>> START Selected passage

Elouise Cobell, the lead plaintiff in the Indian trust fund lawsuit, is planning a big showing in Washington, D.C., next week to show support for the 10-year-old case amid Congressional settlement efforts.

In a display of unity, Cobell will be joined by tribal leaders, individual Indian landowners and other supporters on the day of a major court hearing. Next Tuesday, the D.C. Court of Appeals is hearing the Bush administration's attempt to remove Judge Royce Lamberth from the case and overturn a computer security ruling.

Prior to the start of oral arguments, Cobell, tribal leaders and drummers from the Blackfeet Nation will meet at 8:30am at the federal courthouse near the U.S. Capitol. The hearing starts at 9:30am and is expected to last at least an hour.

After the hearing, the group will march a short distance to the National Museum of the American Indian. Tex Hall, the most recent president of the National Congress of American Indians; Jim Gray, the chief of the Osage Nation of Oklahoma; Mary Johnson, a Navajo landowner from Utah and others are scheduled to speak.

The gathering comes two weeks after the most recent Senate Indian Affairs Committee hearing on legislation to settle the Cobell lawsuit, filed in June 1996. Tribal leaders and groups representing Indian landowners want to show Congress they stand united, particularly in light of a recent news article that incorrectly indicated some disagreement on the scope of the matter.

>> END Selected passage
>> START Given data

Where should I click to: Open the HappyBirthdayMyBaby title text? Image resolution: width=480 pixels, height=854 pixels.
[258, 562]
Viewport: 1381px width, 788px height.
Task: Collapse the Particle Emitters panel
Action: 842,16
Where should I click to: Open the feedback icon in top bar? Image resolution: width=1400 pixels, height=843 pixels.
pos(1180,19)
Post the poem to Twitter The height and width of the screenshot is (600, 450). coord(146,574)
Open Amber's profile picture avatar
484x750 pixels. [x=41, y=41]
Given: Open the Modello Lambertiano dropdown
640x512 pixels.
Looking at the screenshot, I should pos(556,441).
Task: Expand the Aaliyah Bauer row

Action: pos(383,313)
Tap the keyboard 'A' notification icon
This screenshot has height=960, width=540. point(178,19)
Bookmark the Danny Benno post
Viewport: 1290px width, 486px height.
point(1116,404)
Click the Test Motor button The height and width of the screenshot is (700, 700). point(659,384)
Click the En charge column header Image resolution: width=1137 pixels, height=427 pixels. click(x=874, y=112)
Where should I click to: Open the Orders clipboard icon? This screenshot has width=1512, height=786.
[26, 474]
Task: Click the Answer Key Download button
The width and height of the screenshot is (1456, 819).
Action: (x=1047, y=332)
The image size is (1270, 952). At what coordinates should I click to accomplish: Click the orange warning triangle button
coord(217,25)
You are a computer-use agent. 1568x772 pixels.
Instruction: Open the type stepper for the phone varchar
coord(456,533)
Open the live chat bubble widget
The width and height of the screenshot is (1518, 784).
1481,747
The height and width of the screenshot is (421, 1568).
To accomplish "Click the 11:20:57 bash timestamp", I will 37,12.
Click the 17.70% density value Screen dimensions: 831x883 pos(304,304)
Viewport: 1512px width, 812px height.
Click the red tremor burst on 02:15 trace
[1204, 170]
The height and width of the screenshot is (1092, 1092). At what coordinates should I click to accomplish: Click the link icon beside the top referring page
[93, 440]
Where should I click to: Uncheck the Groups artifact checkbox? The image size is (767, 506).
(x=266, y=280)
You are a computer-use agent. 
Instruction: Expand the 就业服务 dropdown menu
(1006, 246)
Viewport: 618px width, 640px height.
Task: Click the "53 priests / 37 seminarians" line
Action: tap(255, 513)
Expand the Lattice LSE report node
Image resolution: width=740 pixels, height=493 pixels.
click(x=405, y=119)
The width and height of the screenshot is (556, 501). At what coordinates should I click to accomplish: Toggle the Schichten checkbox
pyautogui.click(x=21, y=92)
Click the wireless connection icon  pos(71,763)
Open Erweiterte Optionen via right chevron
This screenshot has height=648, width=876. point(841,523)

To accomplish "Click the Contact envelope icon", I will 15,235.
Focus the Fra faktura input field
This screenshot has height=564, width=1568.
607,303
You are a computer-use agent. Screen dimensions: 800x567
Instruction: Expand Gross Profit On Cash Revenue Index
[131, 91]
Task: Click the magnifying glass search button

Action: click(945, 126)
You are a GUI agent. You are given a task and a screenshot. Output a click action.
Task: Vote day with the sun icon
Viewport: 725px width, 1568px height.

>> END Given data

→ Prompt: Repeat, word for word, the stretch of the Cobell lawsuit article from "In a display" through "least an hour.".

→ Task answer:
In a display of unity, Cobell will be joined by tribal leaders, individual Indian landowners and other supporters on the day of a major court hearing. Next Tuesday, the D.C. Court of Appeals is hearing the Bush administration's attempt to remove Judge Royce Lamberth from the case and overturn a computer security ruling.

Prior to the start of oral arguments, Cobell, tribal leaders and drummers from the Blackfeet Nation will meet at 8:30am at the federal courthouse near the U.S. Capitol. The hearing starts at 9:30am and is expected to last at least an hour.